While most people define dehydration as being thirsty, the technical medical definition is more precise. Dehydration is present when an adult loses 2% of the body’s total fluid. In this stage, the initial mild symptoms of dehydration will occur. Victims will often complain of lightheadedness, fatigue, hot and cold flashes, loss of appetite, dry mouth and tight, dry skin. One telltale sign of dehydration, besides thirst of course, is dark-colored urine with a strong smell.

The symptoms above can be reduced by replenishing lost fluids and electrolytes, which are substances in the body that are essential to various processes. Drinking too much, too quickly can make you feel sicker, so sip small amounts slowly. If you have electrolyte-rich drinks like Gatorade or Pedialite, these beverages can have you feeling good more quickly.

Serious Consequences

If you do not treat the mild symptoms of dehydration by restoring your body’s fluid balance, you are likely to experience serious health consequences. When you lose about 5% of your body’s total fluid, you may experience fainting due to low blood pressure—remember that blood must pump oxygen throughout the body in order for you to function. Muscle cramps, fever, headaches and tingling are often experienced too.

Heat stroke is another consequence of dehydration that is often not taken seriously. Heat stroke due to excessive perspiration and over-exercising can be fatal. Other heat injuries from dehydration include severe cramps and exhaustion.

Seizures are one more result of fluid loss. This happens when the electrical discharges in the brain go haywire, causing muscle spasms. Kidney failure can also occur, since water is necessary for your kidneys to function normally. Dehydration can make them unable to remove waste from the body. If you experience any of these conditions, immediate medical attention is necessary.

The Best Prevention

None of my patients need to suffer the severe consequences of heatstroke outlined above, and neither do you! We’ve all been told to drink 8 glasses of water or walk around with a water bottle. This is excellent advice, but what if you don’t like drinking water? Luckily, there are many great-tasting, low-calorie beverages, from sports drinks, to diet drink mixes to fruit-flavored water.

These are nice choices if you don’t want to go over board on liquid calories. Of course, all juices and non-caffeinated beverages—as well as foods with high water content like grapes—will also keep you hydrated.

Many people overlook the role of alcohol in dehydration. All alcoholic beverages use up fluid as they are processed by the body. Have water or juice after every alcoholic beverage to stay hydrated. This will also keep you from getting intoxicated as quickly.

Another key way to prevent dehydration is to be prepared. Use the heat index to determine if vigorous outdoor activity is safe. Check the weather report before going for a hike or even before relaxing on the beach. In extreme temperatures, you don’t have to be running around to become dehydrated.

When you are outside on hot days, wear light colored clothing, which absorbs less heat from the sun. You may also opt to carry a personal mister or spray bottle of cold water.

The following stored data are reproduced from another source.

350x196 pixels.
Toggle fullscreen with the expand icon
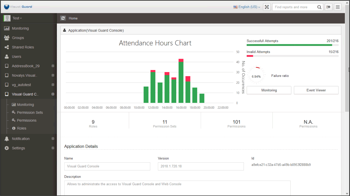267,7
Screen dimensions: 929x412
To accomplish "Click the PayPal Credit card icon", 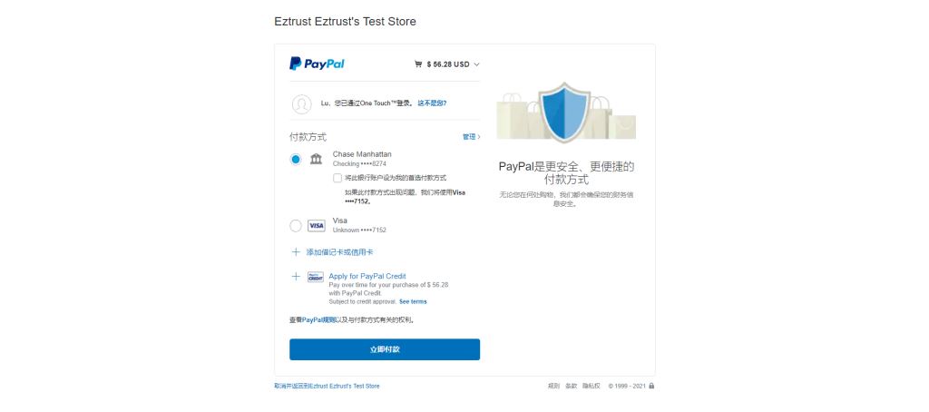I will pyautogui.click(x=316, y=277).
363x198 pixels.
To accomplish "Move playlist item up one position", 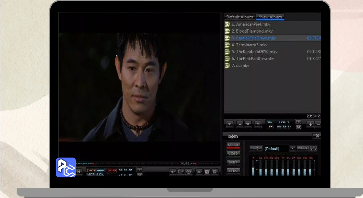I will pos(240,124).
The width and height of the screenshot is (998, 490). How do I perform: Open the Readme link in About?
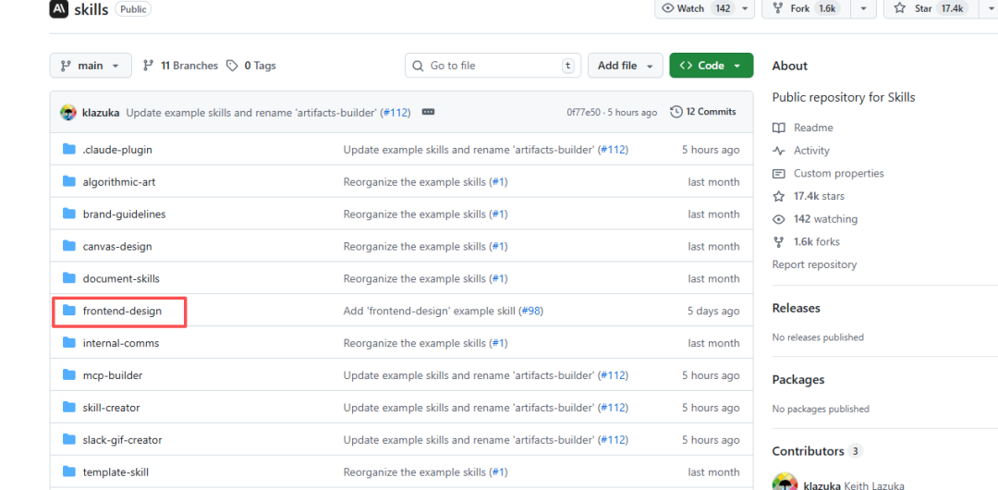(x=812, y=128)
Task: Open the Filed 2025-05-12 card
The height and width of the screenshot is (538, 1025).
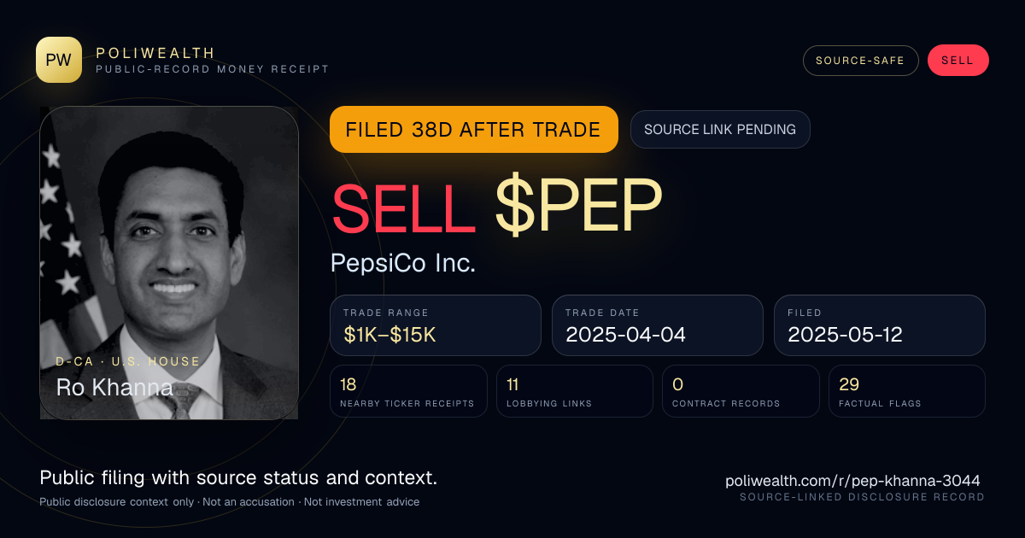Action: [880, 325]
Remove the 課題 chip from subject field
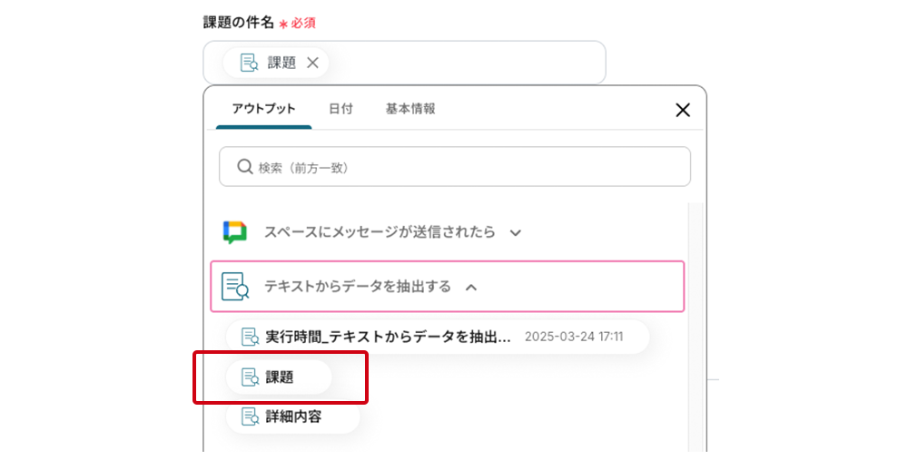This screenshot has width=908, height=470. click(312, 63)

Finally don’t underestimate the benefits of getting out of direct heat, even for a short time. If you feel uncomfortable, find a shaded place to cool off, sip from your water bottle and revitalize yourself. With this knowledge and a bit of planning, each one of you can prevent dehydration.


Mark Rosenberg, M.D.

Dr. Mark Rosenberg, MD is a Phlebologist in Boca Raton, FL. He is affiliated with Boca Raton Regional Hospital.